#### Exercise aim
The word "target" occurs in some of the lines below; copy each of those lines.

------ Input data

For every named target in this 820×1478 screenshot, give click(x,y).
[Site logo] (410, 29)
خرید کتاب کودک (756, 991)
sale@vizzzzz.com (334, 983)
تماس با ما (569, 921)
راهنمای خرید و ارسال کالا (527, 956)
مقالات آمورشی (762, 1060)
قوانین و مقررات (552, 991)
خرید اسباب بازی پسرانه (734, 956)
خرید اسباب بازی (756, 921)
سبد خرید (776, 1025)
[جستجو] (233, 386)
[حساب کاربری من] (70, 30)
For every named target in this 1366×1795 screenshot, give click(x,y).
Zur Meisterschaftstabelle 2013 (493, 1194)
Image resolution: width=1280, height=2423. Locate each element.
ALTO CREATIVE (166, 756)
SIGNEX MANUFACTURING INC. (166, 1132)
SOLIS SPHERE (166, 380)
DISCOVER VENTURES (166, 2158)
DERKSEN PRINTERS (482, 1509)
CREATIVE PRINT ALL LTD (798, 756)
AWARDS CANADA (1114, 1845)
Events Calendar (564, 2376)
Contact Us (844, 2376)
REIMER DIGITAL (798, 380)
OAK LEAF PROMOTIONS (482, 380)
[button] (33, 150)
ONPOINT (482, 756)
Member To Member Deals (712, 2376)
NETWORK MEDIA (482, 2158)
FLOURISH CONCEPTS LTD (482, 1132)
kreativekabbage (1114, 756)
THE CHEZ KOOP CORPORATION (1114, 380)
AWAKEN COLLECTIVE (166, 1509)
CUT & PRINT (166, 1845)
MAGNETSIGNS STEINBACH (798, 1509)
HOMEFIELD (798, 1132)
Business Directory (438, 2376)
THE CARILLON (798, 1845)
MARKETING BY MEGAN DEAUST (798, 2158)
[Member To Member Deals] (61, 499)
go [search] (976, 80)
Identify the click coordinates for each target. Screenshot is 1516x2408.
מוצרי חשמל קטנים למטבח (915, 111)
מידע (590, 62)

------------

#### Output below
For every named target in this 820×1478 screenshot, give click(x,y).
For every named target in this 1366×1795 screenshot, give click(x,y).
Identify the click coordinates for each target. Screenshot is 1516x2408.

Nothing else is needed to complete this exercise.